Grew sucked on the bottle and studied the white man. He did not trust Dexter Lovell. He didn’t trust anyone who wouldn’t drink with him. Yet, as they drew closer to this place called Boston, Grew realized that his life was in Lovell’s hands. He knew nothing of the city or its people or their opinions about freedmen. Lovell had lived there for many years, and he would have friends waiting for him. If his friends were smugglers, they might be the sort who would split a nigger’s skull when he asked for his fair share of a stolen tea set. The closer they came to Boston, the less Jeff Grew wanted to see its harbor.
“Hey, Dexter, dis be a fine ship, don’t it?”
“Aye.”
“You think you could sail dis ship across the ocean?”
“I could, but not with a one-man crew.”
“What about Jamaica? Could we sail dere?”
“We’re goin’ to Boston,” said Lovell firmly.
“But I have friends in Jamaica, good rich friends.” He spoke with the ingratiating tone that was a remnant of his days as a slave. It crept into his voice whenever he asked a white man for a favor, and he hated himself when he heard it. “Maybe dey pay us plenty for dis tea set. And I got another friend, be a silversmith. He know how to melt down silver into bars. Den we sell it for plenty, and no one ever know we took it from Jemmy Madison’s parlor.” A fawning smile punctuated the speech.
Lovell looked straight ahead, into the clouds that were charging out to meet him. He expected the wind to change any minute. “My connections in Boston will pay us two ’undred times what we can get for a bar of unworked silver in Jamaica,” said Lovell. “So stop schemin’ and do as you’re told.”
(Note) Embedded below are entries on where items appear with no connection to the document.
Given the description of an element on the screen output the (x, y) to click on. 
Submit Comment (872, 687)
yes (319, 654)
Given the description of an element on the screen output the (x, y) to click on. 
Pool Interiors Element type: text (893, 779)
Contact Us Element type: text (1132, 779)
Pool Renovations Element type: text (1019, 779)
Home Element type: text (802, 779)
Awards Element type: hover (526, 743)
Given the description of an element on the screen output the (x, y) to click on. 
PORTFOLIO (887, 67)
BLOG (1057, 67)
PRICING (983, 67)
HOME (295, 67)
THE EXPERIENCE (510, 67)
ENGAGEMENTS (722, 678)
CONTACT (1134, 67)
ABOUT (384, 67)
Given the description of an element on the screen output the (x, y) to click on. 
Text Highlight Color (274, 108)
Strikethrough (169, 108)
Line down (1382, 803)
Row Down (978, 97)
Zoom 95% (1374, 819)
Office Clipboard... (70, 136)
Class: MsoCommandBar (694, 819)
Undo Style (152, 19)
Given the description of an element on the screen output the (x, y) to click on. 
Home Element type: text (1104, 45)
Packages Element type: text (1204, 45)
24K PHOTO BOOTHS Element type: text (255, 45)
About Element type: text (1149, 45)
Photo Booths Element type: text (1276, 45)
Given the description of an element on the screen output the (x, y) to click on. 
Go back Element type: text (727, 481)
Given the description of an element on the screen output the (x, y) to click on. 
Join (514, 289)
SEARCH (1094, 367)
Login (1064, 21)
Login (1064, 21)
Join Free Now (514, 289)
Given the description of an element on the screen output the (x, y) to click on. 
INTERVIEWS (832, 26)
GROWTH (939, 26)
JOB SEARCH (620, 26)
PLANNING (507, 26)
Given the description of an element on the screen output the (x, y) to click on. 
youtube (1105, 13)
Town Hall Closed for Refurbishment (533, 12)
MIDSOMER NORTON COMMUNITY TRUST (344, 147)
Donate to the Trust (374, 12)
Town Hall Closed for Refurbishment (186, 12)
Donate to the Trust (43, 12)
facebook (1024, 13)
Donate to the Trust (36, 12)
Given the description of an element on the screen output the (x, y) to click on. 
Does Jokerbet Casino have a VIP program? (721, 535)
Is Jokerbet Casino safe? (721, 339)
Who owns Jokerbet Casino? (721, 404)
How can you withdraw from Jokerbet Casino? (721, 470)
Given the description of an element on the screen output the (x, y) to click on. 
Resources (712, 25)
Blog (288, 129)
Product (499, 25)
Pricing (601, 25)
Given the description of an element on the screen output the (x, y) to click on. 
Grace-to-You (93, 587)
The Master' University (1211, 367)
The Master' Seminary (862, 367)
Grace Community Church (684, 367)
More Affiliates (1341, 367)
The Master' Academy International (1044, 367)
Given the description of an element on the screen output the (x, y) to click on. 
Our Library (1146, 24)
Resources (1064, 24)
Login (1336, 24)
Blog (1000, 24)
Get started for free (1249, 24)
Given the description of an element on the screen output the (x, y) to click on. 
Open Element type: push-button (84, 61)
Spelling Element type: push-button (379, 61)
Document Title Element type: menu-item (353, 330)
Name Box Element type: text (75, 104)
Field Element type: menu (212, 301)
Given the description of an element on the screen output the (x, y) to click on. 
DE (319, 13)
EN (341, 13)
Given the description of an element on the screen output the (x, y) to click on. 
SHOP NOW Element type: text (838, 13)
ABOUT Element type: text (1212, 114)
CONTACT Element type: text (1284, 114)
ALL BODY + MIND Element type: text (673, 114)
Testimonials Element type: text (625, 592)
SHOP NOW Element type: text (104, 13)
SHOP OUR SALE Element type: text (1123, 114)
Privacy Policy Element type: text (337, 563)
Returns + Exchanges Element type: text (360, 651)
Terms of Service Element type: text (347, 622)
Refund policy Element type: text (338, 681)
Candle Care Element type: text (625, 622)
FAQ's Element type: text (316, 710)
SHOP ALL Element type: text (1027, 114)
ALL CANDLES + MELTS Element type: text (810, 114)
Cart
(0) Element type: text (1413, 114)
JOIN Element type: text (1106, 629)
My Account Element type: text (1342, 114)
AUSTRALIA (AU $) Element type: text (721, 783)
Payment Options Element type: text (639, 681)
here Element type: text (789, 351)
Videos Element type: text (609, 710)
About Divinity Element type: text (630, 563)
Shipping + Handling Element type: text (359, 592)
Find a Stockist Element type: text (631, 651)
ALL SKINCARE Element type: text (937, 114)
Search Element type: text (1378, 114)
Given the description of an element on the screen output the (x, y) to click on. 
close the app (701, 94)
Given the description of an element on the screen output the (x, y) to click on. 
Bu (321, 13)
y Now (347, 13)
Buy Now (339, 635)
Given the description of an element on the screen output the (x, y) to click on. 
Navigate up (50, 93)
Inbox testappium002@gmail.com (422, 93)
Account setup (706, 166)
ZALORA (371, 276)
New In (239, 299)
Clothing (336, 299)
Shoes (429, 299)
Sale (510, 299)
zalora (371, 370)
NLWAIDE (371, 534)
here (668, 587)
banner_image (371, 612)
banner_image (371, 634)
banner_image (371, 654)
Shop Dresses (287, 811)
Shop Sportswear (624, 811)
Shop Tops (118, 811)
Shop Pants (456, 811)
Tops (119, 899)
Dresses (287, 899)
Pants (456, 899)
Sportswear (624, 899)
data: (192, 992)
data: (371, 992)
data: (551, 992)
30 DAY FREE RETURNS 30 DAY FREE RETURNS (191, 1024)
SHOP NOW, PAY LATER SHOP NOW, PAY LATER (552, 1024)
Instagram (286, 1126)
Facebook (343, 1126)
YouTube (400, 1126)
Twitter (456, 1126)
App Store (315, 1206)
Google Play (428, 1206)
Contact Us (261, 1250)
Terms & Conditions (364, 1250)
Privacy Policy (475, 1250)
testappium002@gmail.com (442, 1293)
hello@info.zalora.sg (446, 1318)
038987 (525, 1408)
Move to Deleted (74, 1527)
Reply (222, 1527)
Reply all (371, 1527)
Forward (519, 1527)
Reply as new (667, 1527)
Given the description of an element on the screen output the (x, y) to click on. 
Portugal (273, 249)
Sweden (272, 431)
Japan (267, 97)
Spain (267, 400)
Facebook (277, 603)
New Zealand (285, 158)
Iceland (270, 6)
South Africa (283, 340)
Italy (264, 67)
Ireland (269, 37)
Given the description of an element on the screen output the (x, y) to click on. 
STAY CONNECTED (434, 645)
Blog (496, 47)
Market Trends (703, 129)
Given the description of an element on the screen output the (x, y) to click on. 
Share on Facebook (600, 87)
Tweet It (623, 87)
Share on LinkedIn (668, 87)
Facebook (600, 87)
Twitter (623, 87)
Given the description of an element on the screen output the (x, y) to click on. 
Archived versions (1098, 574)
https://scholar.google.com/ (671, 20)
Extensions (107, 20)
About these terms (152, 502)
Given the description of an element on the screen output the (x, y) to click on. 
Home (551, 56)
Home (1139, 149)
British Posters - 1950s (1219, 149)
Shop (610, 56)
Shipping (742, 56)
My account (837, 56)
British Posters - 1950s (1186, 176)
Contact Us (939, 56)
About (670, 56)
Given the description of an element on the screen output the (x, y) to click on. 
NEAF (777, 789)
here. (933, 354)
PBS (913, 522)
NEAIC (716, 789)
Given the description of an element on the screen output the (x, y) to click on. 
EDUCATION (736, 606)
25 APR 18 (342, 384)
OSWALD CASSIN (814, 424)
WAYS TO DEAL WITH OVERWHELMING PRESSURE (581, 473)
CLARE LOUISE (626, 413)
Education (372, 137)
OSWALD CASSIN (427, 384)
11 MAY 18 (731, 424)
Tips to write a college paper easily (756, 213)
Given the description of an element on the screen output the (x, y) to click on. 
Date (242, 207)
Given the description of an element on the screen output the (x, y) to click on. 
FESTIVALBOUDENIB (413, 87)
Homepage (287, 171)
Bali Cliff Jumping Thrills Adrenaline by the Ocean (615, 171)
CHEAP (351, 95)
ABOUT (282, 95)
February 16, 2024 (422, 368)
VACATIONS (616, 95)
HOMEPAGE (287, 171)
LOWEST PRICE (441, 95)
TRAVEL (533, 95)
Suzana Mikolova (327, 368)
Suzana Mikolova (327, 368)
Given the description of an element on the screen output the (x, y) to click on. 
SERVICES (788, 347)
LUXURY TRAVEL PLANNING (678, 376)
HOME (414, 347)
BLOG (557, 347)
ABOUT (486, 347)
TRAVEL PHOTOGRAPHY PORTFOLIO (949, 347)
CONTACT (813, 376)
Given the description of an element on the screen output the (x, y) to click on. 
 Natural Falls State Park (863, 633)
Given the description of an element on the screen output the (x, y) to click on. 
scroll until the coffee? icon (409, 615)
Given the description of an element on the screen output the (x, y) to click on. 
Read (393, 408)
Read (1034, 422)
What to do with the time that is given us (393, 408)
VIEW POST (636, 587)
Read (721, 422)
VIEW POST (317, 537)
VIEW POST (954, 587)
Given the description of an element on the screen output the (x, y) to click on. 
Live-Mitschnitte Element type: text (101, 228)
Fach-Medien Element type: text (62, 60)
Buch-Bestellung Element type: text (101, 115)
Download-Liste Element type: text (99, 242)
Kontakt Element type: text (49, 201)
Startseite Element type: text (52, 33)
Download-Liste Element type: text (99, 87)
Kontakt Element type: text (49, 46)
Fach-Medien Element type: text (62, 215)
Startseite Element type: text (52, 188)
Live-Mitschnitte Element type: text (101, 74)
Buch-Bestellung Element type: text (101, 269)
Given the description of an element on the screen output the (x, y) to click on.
Grew drank more rum. He felt the numbness in his gums that told him he was almost drunk. He took another swallow and looked up into the sail, blown full and round like a ripe pear. Grew wanted the money that Lovell was promising, but he didn’t believe he would get it. Better a few hundred dollars for a few pounds of silver than the promise of thousands and a lead ball in the back of the head.
Grew finished the last of Jack Dawson’s rum and slipped the machete from his belt. Dexter Lovell shifted his right hand to one of his pistols and watched the black carefully. Grew took a grindstone from Jack Dawson’s deck box, spat on it, and drew the length of the blade three or four times across its surface. The sound was cold and efficient, and Lovell heard its meaning.
Suddenly, the wind changed and the sail went limp. There was a crash of thunder, and for an instant, the great dunes at Provincetown appeared blue and ghostlike off the port bow.